Publié par l’OLJ le 29 Novembre 2012
https://www.lorientlejour.com/article/789825/Au_theatre_de_l’Independance.html
Les coulisses bourdonnent!!! Un bruit de fond annonce aux spectateurs que quelque chose d’imminent se prépare ou va se passer. Ce bruit est sonore, assourdissant, étouffant. Les spectateurs se trouvent dans une salle de théâtre qui s’appelle Liban. Ils attendent depuis un long moment déjà la représentation qui va bientôt commencer. De longs soupirs, des petits cris étouffés, des gémissements leur échappent.
Les acteurs et le metteur en scène, eux, ont l’air sourd. En réalité, ils sont tellement dépassés, tellement angoissés, tellement apeurés par tout ce qu’ils ne contrôlent pas, que fébriles, ils pensent juste à arborer leurs costumes.
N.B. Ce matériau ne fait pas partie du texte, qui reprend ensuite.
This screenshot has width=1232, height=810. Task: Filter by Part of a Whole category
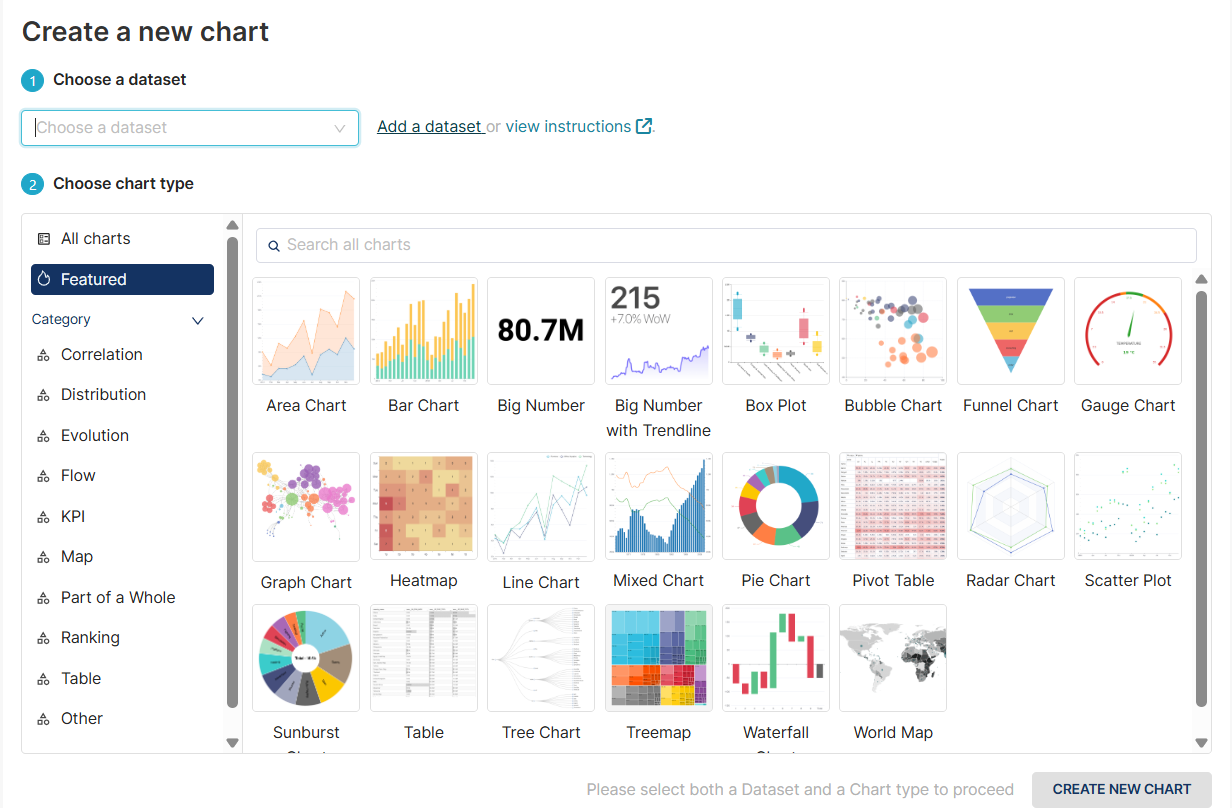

Les costumes, c’est très important. Il faut trouver la tenue des acteurs, la bonne tenue qui cache les corps nus et les peaux qui regorgent de tatouages, les tatouages des visages de leurs collègues morts pour rien qu’ils n’ont pas pu protéger. Il faut trouver aussi les bons chapeaux. Peut-être que les bérets seraient adéquats pour couvrir le haut de leurs têtes qui s’inclinent au devant des postes auxquels ils s’agrippent. Et quoi faire des mains, ces mains qui caressent compulsivement l’argent reçu comme acompte liquide sur la vente des citoyens ? Pourquoi pas de beaux gants blancs ?
Le metteur en scène pousse un soupir de soulagement ! Les acteurs ont adopté leurs costumes. L’ambiance est tellement festive qu’elle en devient affolante.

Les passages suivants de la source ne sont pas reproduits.